SPLTRAK Abstract Submission
Weighing Taste and Smell in Flavor Preference
Victoria Elliott & Joost Maier
Wake Forest University School of Medicine, Winston-Salem, NC, United States

Food is perceived as a multisensory combination of taste and smell known as flavor. Previous work has sought to uncover the mechanisms underlying multisensory flavor interactions using a wide variety of techniques and model systems. These studies have probed various aspects of flavor perception, such as intensity, detection, etc., yielding mixed results. However, perceptual judgments of flavor stimuli are only indirectly related to final food choice. Therefore, how taste and smell components are combined to inform food choice remains unknown. Here, we used rats as an animal model to investigate the role of congruency and unisensory component liking on multisensory flavor preference.
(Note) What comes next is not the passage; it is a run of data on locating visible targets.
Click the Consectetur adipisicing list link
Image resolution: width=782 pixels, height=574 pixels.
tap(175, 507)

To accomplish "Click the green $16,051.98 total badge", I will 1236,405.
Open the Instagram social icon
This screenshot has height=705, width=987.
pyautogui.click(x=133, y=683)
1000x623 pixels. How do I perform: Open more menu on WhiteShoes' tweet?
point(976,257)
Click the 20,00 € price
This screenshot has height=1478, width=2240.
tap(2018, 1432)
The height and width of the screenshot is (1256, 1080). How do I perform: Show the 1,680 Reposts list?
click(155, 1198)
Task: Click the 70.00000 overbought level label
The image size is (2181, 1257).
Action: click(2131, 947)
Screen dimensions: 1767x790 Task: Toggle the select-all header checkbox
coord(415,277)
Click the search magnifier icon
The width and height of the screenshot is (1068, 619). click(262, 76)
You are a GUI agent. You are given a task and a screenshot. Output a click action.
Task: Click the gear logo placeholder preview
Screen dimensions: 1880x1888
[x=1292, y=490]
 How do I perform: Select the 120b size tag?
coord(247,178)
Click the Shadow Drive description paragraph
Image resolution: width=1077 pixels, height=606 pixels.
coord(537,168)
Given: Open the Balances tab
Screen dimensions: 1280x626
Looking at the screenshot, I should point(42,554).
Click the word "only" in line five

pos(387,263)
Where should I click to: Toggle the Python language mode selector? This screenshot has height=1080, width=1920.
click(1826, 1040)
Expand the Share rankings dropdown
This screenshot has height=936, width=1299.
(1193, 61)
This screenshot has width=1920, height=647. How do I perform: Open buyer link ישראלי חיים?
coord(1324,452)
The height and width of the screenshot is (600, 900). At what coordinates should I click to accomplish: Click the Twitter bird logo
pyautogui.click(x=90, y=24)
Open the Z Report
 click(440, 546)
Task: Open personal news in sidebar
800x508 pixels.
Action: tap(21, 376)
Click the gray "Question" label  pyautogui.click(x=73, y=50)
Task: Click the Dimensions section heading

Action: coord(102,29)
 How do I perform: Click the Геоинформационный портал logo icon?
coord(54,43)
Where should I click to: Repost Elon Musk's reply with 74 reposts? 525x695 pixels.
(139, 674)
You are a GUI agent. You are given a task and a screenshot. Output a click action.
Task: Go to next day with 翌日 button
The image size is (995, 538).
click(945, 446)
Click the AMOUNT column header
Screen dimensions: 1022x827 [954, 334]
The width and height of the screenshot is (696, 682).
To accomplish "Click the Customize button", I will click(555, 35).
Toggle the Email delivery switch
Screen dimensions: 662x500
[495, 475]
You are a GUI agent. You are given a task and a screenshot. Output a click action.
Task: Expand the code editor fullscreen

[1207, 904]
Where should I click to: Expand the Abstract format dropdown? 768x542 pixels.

Long-Evans rats were exposed to pairs of taste (saccharin, NaCl, umami, sucrose) and odor (amyl acetate, 2-hexanone) stimuli, creating a wide set of experimentally-controlled (in)congruent flavors. After exposure, a one-bottle testing paradigm was used to directly evaluate preference (consumption) for taste only, odor only and or taste-odor mixtures. Overall, animals did not prefer congruent mixtures over incongruent ones. Rather, we demonstrate that multisensory flavor liking is best predicted by a weighted average of individual component liking. We further show that the degree of weight placed on taste/odor components during multisensory flavor judgement does not depend on component liking, but varies between animals. Ongoing work explores the role of component reliability on taste-odor weighing.